*STATED TASK*: Output every one of the records below unchanged, character for character.
————————
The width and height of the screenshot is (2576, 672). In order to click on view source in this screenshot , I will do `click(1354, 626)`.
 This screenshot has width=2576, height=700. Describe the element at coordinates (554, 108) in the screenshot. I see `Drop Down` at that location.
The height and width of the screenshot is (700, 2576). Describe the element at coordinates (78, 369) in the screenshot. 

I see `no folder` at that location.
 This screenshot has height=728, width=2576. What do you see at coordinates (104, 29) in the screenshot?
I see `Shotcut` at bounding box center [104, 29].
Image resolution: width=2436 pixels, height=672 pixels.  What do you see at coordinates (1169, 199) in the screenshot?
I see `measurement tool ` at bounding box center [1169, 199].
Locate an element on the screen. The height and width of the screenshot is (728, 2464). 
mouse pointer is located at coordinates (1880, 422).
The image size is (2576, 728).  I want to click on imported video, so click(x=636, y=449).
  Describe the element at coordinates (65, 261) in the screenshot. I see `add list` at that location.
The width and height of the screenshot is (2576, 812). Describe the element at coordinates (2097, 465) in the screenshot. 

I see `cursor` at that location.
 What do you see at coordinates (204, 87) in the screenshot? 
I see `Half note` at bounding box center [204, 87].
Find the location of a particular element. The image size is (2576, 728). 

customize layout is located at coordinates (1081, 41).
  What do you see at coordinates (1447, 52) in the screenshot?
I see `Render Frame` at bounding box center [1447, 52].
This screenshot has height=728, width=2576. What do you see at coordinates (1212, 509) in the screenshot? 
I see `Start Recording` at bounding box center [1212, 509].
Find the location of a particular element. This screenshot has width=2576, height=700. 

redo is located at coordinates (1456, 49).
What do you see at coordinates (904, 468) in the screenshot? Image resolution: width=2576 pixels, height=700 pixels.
————————
*OUTPUT*:
The width and height of the screenshot is (2576, 672). In order to click on view source in this screenshot , I will do `click(1354, 626)`.
 This screenshot has width=2576, height=700. Describe the element at coordinates (554, 108) in the screenshot. I see `Drop Down` at that location.
The height and width of the screenshot is (700, 2576). Describe the element at coordinates (78, 369) in the screenshot. 

I see `no folder` at that location.
 This screenshot has height=728, width=2576. What do you see at coordinates (104, 29) in the screenshot?
I see `Shotcut` at bounding box center [104, 29].
Image resolution: width=2436 pixels, height=672 pixels.  What do you see at coordinates (1169, 199) in the screenshot?
I see `measurement tool ` at bounding box center [1169, 199].
Locate an element on the screen. The height and width of the screenshot is (728, 2464). 
mouse pointer is located at coordinates (1880, 422).
The image size is (2576, 728).  I want to click on imported video, so click(x=636, y=449).
  Describe the element at coordinates (65, 261) in the screenshot. I see `add list` at that location.
The width and height of the screenshot is (2576, 812). Describe the element at coordinates (2097, 465) in the screenshot. 

I see `cursor` at that location.
 What do you see at coordinates (204, 87) in the screenshot? 
I see `Half note` at bounding box center [204, 87].
Find the location of a particular element. The image size is (2576, 728). 

customize layout is located at coordinates (1081, 41).
  What do you see at coordinates (1447, 52) in the screenshot?
I see `Render Frame` at bounding box center [1447, 52].
This screenshot has height=728, width=2576. What do you see at coordinates (1212, 509) in the screenshot? 
I see `Start Recording` at bounding box center [1212, 509].
Find the location of a particular element. This screenshot has width=2576, height=700. 

redo is located at coordinates (1456, 49).
What do you see at coordinates (904, 468) in the screenshot? Image resolution: width=2576 pixels, height=700 pixels.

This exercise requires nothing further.